Medical panels—especially the USPSTF— help to shape medical guidance and frequently inform health insurance coverage for certain tests. For example, under the Affordable Care Act, insurance companies are only required to cover screening tests for which the task force assigns a grade of A or B. (The panel assigns a letter grade to screening measures based on the strength of evidence, A through D, or “I,” which means there is insufficient evidence to recommend for or against.)

But on Monday, the U.S. Department of Health and Human Services issued a statement that the task force’s updated guidelines won’t change mammography coverage. In December, President Obama signed a bill ensuring that women’s coverage for mammography continues through 2017. The law requires women 40 years and older enrolled in most health insurance plans to be covered for mammography every one to two years without copays, coinsurance, or deductibles.

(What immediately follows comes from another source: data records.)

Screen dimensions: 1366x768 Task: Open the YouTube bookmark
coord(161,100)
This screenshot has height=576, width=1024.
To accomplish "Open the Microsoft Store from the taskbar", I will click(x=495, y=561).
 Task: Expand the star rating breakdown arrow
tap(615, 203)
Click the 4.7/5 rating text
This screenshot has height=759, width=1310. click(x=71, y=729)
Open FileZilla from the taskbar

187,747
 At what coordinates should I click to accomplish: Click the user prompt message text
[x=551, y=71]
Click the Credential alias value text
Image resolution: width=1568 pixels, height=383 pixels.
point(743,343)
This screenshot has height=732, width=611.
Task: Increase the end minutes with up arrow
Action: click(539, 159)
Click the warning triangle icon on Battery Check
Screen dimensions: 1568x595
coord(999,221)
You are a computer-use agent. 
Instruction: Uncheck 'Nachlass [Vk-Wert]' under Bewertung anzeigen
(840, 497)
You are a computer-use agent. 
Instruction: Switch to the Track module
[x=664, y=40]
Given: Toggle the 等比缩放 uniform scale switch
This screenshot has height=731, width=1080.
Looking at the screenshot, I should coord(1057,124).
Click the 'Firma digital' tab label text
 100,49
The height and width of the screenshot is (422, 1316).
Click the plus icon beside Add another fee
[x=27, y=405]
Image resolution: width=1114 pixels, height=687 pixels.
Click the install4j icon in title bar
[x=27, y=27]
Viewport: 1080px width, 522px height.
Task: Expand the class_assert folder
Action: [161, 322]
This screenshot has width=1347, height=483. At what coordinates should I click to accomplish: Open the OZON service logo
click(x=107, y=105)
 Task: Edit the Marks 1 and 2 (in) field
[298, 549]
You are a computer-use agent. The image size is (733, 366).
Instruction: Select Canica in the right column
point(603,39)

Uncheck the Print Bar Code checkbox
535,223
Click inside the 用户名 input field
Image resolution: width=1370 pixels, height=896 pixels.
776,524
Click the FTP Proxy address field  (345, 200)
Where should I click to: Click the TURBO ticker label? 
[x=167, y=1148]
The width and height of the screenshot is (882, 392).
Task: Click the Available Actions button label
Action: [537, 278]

Still, many in the medical community worry that patients may struggle to make their own health care decision since influential organizations are publishing widely different recommendations that seem to be changing constantly. Later this month, the USPSTF, ACS and other organizations will convene for the first-ever Breast Cancer Screening Consensus Conference, organized by the ACOG, which they hope will be a forum to discuss streamlining recommendations.

Dr. Therese Bevers, medical director of MD Anderson’s Cancer Prevention Program, says in order for the medical community to reach some consensus at the meeting, the USPSTF will need to back down on part of its stance. “They are going to have to acknowledge that women in their 40s are less likely to die from breast cancer if they get a mammogram,” says Bevers. “They are also going to have to acknowledge that women are less likely to die if they have an annual rather than a biennial mammogram.”

Bibbins-Domingo says that isn’t going to happen. “We think that the discussion about the science is always helpful,” she says. “But the task force has its own process, so nothing will happen in terms of our own recommendation statements. But we are very happy to participate in this.”